• **REQUIRED TASK A**:
Please repeat the lines of the entries below word for word, from the line with "block number 15" to the line with "Tap the DC power", both of those lines included.

>> Begin GIVEN TEXT

Politics is about avoiding choices. Governing is about confronting those choices. “Financial reform” sounds great when you’re a candidate, but not when it means you can’t do everything you want to do once elected. “Win-win” is one of the most popular phrases in politics. More often than not, however, something has to give, and if you want something, you have to give something up.

I had the honor of serving as U.S. Rep. Martin Olav Sabo’s first legislative intern in 1978. Sabo, who died last month, was a gentleman, and, in the words of Ohio Gov. John Kasich, “as class an act” as there was in Congress. One of his greatest strengths, however, has received too little focus. His integrity extended to a fierce commitment to honesty and transparency in budgets. No games. No deceptions. No end runs around the process.

I experienced Sabo’s commitment to honest budgeting years later when lobbying him, when I was Minneapolis City Council president, to support funding of an Affordable Housing Trust Fund outside of the federal budget process. After the first item on the agenda was addressed (the prospects for the upcoming Twins season), our request for Sabo’s support quickly hit a road bump. “I am not much of a fan of trust funds,” he said.

>> End GIVEN TEXT

• **REQUIRED TASK B**:
Return the passage of the Sabo text, copied word for word, from "Politics is about" to "around the process.".

>> Begin GIVEN DATA

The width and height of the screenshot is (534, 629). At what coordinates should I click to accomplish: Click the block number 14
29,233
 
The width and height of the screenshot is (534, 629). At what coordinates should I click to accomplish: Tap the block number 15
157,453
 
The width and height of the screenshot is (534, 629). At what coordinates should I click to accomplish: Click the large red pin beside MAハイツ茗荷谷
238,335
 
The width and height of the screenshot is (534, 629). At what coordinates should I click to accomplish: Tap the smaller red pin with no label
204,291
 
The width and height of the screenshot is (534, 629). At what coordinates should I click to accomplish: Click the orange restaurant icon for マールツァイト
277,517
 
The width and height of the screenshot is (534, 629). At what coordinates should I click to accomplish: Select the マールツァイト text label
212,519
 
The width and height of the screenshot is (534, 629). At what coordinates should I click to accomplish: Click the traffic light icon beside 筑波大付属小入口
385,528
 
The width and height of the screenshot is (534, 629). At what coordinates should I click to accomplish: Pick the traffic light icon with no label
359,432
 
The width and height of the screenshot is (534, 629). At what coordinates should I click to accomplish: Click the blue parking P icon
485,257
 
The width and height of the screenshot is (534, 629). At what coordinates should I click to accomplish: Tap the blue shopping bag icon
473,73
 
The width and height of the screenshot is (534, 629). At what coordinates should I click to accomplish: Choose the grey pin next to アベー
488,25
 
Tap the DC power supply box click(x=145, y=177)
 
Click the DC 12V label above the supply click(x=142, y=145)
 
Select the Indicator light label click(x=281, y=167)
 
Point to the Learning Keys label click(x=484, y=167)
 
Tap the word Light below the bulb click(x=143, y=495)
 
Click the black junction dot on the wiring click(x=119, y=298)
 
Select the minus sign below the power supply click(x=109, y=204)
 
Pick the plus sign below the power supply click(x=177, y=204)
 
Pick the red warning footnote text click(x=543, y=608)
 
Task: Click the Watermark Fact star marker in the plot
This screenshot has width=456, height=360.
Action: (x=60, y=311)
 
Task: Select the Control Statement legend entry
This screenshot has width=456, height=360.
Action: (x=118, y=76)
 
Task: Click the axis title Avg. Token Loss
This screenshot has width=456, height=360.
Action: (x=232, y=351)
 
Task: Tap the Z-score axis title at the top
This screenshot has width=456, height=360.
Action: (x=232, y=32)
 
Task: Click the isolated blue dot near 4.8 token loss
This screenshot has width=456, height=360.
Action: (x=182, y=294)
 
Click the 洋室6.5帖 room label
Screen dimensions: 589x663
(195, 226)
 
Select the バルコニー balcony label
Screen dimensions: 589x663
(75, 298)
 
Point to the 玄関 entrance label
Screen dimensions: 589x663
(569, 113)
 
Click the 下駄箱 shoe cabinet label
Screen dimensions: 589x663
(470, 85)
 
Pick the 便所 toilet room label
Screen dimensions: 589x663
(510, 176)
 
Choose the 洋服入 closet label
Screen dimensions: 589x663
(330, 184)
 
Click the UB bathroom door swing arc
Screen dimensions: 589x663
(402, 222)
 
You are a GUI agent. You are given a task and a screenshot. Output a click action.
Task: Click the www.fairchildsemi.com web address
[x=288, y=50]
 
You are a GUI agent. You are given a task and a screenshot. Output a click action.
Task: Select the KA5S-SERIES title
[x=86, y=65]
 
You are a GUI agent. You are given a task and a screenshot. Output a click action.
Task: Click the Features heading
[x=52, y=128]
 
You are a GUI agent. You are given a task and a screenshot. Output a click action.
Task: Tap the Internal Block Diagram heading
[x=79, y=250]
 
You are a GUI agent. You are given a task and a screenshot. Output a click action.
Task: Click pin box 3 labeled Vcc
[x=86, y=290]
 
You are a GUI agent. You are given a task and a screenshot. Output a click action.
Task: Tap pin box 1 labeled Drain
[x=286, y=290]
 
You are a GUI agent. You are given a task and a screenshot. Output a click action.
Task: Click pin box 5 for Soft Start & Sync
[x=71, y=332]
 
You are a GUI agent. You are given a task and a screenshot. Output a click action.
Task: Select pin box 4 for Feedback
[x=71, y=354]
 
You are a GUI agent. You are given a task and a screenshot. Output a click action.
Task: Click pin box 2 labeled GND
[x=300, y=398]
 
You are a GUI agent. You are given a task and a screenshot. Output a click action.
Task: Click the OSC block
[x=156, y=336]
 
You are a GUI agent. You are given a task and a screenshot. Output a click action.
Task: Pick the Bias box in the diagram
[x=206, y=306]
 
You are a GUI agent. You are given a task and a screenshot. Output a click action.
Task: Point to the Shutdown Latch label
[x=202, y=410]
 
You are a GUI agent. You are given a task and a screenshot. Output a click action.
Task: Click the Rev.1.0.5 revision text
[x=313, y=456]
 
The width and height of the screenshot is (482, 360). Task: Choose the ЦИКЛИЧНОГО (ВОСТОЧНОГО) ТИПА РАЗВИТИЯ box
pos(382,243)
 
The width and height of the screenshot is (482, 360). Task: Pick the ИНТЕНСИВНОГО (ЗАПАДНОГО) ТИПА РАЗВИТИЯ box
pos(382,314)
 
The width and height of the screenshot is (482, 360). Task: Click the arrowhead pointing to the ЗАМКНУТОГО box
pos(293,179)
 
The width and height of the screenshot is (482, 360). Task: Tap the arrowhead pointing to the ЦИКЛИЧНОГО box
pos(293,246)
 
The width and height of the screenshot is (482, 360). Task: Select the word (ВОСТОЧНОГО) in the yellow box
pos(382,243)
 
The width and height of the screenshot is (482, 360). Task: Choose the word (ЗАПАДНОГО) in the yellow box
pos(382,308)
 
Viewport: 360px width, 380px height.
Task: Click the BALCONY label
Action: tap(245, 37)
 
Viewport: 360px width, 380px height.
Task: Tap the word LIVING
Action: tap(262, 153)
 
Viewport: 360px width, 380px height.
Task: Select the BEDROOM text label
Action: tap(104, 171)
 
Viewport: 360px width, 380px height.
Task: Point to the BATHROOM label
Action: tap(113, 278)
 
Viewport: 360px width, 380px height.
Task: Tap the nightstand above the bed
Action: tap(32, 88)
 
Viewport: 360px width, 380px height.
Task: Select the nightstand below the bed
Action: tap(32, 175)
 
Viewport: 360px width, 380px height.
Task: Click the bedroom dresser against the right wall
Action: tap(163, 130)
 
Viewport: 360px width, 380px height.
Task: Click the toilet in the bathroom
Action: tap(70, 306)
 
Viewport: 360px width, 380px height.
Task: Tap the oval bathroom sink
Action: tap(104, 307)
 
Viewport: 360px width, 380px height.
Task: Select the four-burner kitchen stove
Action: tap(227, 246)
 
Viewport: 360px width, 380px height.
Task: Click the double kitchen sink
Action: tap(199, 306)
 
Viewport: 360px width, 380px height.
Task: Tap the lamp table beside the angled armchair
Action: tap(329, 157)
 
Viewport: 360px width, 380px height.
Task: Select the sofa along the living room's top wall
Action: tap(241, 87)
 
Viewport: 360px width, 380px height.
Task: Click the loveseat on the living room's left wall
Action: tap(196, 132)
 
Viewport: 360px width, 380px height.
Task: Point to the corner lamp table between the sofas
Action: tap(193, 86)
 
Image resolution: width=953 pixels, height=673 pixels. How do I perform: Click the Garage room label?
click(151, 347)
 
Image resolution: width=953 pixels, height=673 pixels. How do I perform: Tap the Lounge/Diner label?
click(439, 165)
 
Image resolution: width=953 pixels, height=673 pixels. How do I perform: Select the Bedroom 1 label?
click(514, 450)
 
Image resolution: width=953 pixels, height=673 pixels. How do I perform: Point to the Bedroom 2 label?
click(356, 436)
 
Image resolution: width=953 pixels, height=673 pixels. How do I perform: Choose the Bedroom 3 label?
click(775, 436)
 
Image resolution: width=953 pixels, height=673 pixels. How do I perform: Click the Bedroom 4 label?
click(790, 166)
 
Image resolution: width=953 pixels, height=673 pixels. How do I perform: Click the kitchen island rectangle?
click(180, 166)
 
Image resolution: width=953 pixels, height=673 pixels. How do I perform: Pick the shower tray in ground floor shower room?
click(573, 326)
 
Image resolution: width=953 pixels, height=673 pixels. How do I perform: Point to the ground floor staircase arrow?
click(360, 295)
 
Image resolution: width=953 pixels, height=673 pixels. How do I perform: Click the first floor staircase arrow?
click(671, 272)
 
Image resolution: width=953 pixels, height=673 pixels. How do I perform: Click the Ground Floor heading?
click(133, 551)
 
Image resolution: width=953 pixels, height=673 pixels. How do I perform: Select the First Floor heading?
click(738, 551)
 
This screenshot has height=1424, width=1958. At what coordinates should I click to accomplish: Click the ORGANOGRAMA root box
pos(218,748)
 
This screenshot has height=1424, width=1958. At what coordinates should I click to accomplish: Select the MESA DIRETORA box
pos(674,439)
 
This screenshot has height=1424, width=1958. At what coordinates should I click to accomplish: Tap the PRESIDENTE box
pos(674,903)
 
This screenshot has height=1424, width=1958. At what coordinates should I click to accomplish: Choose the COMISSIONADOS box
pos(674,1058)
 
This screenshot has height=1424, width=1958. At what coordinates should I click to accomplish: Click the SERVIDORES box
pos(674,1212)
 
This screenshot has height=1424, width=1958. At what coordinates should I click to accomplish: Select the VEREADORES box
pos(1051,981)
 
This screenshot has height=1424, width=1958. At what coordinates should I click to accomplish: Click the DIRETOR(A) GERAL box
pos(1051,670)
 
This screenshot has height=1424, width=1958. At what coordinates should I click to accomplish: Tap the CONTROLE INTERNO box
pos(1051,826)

>> End GIVEN DATA

• **EXERCISE OUTPUT A**:
The width and height of the screenshot is (534, 629). At what coordinates should I click to accomplish: Tap the block number 15
157,453
 
The width and height of the screenshot is (534, 629). At what coordinates should I click to accomplish: Click the large red pin beside MAハイツ茗荷谷
238,335
 
The width and height of the screenshot is (534, 629). At what coordinates should I click to accomplish: Tap the smaller red pin with no label
204,291
 
The width and height of the screenshot is (534, 629). At what coordinates should I click to accomplish: Click the orange restaurant icon for マールツァイト
277,517
 
The width and height of the screenshot is (534, 629). At what coordinates should I click to accomplish: Select the マールツァイト text label
212,519
 
The width and height of the screenshot is (534, 629). At what coordinates should I click to accomplish: Click the traffic light icon beside 筑波大付属小入口
385,528
 
The width and height of the screenshot is (534, 629). At what coordinates should I click to accomplish: Pick the traffic light icon with no label
359,432
 
The width and height of the screenshot is (534, 629). At what coordinates should I click to accomplish: Click the blue parking P icon
485,257
 
The width and height of the screenshot is (534, 629). At what coordinates should I click to accomplish: Tap the blue shopping bag icon
473,73
 
The width and height of the screenshot is (534, 629). At what coordinates should I click to accomplish: Choose the grey pin next to アベー
488,25
 
Tap the DC power supply box click(x=145, y=177)

• **EXERCISE OUTPUT B**:
Politics is about avoiding choices. Governing is about confronting those choices. “Financial reform” sounds great when you’re a candidate, but not when it means you can’t do everything you want to do once elected. “Win-win” is one of the most popular phrases in politics. More often than not, however, something has to give, and if you want something, you have to give something up.

I had the honor of serving as U.S. Rep. Martin Olav Sabo’s first legislative intern in 1978. Sabo, who died last month, was a gentleman, and, in the words of Ohio Gov. John Kasich, “as class an act” as there was in Congress. One of his greatest strengths, however, has received too little focus. His integrity extended to a fierce commitment to honesty and transparency in budgets. No games. No deceptions. No end runs around the process.